Em fevereiro de 2006 foi publicada a Emenda Constitucional 51 que reconheceu as funções de agentes comunitários de saúde e agentes de endemias. Com isso, a escolha desses profissionais, que antes era realizado através de um simples processo seletivo, agora são obrigados a passar por concurso público para ingressar na carreira do serviço público como servidores efetivos estatutários.

A situação desses profissionais, no entanto, em Rondônia é de causar espanto, pois eles continuam recebendo remuneração mensal a título de incentivo e não salário, o que é totalmente irregular. O incentivo é pago pelo Governo Federal, mas os municípios não desembolsam um centavo de salário para esses profissionais. São servidores que estão trabalhando de graça para os municípios.

O alerta em tom de denúncia foi feito esta semana pelo presidente do Conselho Estadual de Saúde de Rondônia, Raimundo Nonato da CUT, que já iniciou um levantamento da situação desses profissionais nos 52 municípios de Rondônia. E os primeiros resultados já dão a dimensão do tamanho do problema: Pelo menos 90% dos municípios não pagam salários aos agentes comunitários e de endemias.

“Os agentes comunitários e o de endemias recebem a penas um incentivo do Governo Federal, mas seus salários devem ser pagos pelo município”, alertou Raimundo Nonato a secretários e prefeitos. Para ele, os municípios fecham os olhos para a questão e se aproveitam para economizar, recorrendo a uma transgressão gravíssima. “Para mim, isso chama-se violação de direitos trabalhistas”, avaliou Raimundo Nonato.

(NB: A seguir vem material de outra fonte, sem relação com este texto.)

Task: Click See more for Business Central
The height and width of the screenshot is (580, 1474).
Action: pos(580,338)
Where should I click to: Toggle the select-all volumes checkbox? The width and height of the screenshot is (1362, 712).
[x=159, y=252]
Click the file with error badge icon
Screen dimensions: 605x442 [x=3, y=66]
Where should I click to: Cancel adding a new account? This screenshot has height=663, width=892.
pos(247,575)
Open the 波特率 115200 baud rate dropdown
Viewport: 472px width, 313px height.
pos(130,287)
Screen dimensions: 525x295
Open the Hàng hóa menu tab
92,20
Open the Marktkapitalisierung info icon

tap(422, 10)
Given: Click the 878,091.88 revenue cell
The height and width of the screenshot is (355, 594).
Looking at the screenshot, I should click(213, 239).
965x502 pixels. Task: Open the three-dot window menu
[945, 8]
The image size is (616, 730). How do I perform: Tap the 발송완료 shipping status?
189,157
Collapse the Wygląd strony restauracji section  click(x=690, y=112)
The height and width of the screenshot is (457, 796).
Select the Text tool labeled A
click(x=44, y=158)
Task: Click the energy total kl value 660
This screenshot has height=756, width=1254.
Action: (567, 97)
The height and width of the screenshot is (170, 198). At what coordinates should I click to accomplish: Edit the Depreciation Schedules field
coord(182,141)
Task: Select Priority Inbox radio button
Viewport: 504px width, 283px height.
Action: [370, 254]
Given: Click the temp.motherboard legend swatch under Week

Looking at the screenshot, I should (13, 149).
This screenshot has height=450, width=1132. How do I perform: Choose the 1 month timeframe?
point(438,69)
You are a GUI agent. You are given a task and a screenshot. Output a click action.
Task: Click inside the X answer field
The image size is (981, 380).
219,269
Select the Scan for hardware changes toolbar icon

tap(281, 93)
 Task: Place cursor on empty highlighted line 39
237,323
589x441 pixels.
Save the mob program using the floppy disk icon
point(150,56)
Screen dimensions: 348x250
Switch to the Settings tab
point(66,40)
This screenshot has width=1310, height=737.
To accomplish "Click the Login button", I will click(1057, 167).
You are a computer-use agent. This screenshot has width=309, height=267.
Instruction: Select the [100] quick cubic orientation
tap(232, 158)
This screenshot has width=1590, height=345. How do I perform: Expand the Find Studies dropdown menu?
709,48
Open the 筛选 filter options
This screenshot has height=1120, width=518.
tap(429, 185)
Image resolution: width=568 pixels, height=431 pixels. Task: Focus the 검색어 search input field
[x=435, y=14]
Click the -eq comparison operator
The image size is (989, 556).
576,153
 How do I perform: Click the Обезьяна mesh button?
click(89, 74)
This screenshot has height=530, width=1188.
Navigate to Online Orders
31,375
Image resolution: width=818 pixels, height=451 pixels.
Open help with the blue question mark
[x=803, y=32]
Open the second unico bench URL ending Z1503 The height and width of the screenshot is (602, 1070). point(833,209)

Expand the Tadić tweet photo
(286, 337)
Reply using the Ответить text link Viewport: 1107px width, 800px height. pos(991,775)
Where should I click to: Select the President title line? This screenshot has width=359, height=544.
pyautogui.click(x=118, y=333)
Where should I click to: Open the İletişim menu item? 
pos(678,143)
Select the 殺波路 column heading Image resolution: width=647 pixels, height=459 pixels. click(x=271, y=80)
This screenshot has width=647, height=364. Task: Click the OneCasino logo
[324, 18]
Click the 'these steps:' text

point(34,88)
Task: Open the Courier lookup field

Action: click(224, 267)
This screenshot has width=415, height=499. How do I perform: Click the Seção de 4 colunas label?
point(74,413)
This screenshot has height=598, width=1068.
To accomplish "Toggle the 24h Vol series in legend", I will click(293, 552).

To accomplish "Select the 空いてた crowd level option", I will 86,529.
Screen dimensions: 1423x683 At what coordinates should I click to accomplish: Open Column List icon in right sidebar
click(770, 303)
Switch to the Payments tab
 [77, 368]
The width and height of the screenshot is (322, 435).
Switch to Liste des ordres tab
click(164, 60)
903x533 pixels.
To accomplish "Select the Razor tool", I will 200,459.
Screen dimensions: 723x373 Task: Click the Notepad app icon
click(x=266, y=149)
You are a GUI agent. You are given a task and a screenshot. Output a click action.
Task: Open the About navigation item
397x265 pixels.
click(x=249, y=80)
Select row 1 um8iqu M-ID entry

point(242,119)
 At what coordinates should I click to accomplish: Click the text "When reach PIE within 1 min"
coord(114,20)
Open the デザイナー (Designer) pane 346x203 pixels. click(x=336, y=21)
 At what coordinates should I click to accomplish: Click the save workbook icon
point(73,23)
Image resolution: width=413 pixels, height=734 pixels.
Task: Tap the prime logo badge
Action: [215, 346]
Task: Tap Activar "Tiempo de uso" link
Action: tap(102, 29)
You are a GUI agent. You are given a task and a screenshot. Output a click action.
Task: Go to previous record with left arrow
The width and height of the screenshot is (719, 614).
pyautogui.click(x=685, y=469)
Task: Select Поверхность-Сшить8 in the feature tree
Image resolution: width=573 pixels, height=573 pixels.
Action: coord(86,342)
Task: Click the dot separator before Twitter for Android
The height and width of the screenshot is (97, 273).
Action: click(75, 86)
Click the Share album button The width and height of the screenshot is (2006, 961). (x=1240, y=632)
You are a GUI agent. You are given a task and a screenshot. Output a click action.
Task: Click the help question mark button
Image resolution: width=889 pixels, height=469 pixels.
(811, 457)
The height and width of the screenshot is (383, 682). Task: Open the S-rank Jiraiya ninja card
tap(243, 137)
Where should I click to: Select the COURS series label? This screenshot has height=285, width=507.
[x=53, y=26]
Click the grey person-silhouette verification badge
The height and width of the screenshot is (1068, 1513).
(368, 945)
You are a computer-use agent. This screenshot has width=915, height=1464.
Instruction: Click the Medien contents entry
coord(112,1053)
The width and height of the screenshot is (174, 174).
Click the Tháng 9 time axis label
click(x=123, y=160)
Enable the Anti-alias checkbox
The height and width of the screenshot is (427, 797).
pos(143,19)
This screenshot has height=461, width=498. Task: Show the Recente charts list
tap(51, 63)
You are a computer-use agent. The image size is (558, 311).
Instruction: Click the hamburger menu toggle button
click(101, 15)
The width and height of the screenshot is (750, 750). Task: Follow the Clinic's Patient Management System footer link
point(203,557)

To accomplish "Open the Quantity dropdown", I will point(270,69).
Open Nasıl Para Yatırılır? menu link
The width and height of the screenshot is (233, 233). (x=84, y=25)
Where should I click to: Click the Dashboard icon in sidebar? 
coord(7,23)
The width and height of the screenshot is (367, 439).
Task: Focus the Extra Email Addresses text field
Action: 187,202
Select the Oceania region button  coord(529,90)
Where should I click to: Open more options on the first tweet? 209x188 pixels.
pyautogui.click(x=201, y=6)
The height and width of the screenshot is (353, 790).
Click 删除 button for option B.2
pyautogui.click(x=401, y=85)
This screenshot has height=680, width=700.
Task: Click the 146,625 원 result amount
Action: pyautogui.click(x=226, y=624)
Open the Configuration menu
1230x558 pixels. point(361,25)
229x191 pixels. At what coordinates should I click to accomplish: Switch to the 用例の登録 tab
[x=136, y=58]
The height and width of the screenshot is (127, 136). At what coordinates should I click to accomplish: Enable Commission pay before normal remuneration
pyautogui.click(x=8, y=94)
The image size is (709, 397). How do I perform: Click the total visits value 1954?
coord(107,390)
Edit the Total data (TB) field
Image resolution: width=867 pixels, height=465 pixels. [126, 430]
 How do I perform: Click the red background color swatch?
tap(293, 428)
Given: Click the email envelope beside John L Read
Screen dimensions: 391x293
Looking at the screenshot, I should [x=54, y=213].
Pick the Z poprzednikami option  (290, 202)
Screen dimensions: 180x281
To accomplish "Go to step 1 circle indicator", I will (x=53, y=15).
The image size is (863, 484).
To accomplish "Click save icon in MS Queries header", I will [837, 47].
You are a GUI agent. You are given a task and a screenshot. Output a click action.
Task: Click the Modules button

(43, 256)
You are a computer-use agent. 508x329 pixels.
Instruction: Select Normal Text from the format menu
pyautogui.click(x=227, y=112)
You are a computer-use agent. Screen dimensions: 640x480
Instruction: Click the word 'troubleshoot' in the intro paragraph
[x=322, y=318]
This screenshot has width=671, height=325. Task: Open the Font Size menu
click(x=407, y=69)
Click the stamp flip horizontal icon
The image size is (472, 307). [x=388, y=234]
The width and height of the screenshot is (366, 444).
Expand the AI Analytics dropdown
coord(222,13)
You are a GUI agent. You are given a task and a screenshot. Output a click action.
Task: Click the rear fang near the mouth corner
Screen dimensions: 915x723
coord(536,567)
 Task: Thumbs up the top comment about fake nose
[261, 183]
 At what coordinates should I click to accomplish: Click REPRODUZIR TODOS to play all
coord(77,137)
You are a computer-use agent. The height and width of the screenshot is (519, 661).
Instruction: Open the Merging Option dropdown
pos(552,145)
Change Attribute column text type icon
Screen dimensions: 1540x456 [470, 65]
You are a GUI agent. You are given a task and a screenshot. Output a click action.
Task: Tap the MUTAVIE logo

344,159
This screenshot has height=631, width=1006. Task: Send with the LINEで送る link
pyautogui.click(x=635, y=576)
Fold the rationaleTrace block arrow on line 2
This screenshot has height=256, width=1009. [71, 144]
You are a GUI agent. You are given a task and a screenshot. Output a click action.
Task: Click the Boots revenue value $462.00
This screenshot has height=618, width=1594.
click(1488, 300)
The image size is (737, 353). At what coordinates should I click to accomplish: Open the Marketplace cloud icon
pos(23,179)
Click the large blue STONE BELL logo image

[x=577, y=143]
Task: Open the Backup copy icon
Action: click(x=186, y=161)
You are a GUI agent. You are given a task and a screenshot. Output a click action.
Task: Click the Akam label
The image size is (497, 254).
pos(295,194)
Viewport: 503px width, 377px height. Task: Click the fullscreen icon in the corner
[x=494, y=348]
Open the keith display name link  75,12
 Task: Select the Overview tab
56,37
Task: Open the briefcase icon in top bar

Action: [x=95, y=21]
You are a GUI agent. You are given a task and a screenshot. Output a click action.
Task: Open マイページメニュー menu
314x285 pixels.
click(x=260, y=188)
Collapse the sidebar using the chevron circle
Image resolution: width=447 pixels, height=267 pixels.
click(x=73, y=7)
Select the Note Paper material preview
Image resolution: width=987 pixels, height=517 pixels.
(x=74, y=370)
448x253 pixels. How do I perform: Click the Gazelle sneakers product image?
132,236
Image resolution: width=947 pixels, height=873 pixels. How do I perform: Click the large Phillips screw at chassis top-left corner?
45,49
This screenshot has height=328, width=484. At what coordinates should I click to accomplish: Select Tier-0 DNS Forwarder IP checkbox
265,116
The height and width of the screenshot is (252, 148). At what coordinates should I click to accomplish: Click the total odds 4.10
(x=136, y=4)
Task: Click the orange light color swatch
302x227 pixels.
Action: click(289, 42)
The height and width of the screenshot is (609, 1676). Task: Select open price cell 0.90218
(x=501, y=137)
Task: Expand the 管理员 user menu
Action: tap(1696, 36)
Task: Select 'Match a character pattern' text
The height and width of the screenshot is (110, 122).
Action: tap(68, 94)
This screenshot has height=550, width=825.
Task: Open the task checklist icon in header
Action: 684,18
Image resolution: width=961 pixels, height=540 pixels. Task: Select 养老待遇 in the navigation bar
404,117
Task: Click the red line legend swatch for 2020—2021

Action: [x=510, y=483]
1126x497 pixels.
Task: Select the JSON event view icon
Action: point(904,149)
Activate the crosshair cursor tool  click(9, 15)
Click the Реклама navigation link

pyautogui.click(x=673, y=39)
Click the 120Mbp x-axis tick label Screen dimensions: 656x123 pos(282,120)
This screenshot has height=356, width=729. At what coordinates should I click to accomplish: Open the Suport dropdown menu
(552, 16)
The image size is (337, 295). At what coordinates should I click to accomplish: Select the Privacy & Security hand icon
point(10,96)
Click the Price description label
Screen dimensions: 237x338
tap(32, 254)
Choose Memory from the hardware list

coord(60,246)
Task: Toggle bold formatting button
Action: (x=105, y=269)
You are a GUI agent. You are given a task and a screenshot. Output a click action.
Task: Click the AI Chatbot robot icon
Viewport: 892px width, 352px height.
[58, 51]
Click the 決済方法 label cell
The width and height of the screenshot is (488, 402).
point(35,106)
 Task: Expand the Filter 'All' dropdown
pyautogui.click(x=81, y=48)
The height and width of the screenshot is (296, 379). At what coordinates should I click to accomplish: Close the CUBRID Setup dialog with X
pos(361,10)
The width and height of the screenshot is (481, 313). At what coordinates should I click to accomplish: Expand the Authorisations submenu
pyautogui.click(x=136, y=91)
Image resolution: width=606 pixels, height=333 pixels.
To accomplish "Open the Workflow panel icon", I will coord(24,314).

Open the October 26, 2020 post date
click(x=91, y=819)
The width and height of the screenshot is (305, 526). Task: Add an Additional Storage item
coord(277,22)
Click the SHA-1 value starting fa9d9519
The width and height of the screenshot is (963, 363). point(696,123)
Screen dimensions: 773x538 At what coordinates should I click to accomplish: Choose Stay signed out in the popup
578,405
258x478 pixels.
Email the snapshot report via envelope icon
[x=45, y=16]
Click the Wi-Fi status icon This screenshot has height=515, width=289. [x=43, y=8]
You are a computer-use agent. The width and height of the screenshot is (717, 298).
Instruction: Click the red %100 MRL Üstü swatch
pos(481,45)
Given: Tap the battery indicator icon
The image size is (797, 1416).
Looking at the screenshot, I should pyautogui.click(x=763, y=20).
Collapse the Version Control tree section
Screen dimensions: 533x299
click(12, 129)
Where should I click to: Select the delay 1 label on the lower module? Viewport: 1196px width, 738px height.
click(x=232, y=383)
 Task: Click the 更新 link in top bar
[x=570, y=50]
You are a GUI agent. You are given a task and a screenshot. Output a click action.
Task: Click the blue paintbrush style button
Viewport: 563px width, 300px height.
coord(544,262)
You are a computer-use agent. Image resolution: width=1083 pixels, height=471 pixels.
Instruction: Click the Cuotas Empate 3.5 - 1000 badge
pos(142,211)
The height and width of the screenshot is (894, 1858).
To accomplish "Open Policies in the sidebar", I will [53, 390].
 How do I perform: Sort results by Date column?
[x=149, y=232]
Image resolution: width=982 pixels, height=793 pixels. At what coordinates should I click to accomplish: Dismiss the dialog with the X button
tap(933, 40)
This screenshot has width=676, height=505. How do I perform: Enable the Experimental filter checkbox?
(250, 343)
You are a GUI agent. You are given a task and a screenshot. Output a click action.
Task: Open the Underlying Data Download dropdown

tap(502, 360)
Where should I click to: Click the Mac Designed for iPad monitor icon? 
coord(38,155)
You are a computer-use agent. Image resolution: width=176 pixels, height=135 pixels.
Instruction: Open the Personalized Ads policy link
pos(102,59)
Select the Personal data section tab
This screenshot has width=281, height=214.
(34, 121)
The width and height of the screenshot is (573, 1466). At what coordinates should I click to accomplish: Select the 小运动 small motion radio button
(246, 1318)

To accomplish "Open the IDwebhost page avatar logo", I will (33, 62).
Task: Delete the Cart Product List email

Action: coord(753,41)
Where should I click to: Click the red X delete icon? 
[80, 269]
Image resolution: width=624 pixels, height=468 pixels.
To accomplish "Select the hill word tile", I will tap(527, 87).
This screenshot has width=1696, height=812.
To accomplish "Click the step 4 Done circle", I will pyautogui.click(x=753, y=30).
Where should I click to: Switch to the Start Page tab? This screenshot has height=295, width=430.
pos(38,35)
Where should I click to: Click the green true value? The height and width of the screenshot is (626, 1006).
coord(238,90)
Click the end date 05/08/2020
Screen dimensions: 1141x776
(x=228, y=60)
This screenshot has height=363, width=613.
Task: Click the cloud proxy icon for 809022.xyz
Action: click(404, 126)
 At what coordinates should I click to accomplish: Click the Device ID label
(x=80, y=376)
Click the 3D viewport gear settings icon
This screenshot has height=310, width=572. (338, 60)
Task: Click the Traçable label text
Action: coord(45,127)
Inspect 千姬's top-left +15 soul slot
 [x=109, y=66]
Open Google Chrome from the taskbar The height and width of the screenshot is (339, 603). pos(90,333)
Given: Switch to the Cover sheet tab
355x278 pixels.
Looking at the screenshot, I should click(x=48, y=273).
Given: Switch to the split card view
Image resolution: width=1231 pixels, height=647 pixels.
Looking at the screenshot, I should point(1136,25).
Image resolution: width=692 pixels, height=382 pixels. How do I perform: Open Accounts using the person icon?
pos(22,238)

Ele disse ainda que apenas iniciou o debate e que a situação está sendo discutida no âmbito do Conselho Estadual de Saúde. Atualmente, o único pagamento que agentes comunitários e de endemias recebem são algo em torno de R$ 950, do PCCS/SUS. Há quantos anos, meses e a quantidade de agentes que estão sendo enganados em seus direitos trabalhistas por prefeitos e secretários municipais de saúde são duas situações cruciais que o Conselho Estadual de Saúde pretende levantar nas próximas semanas.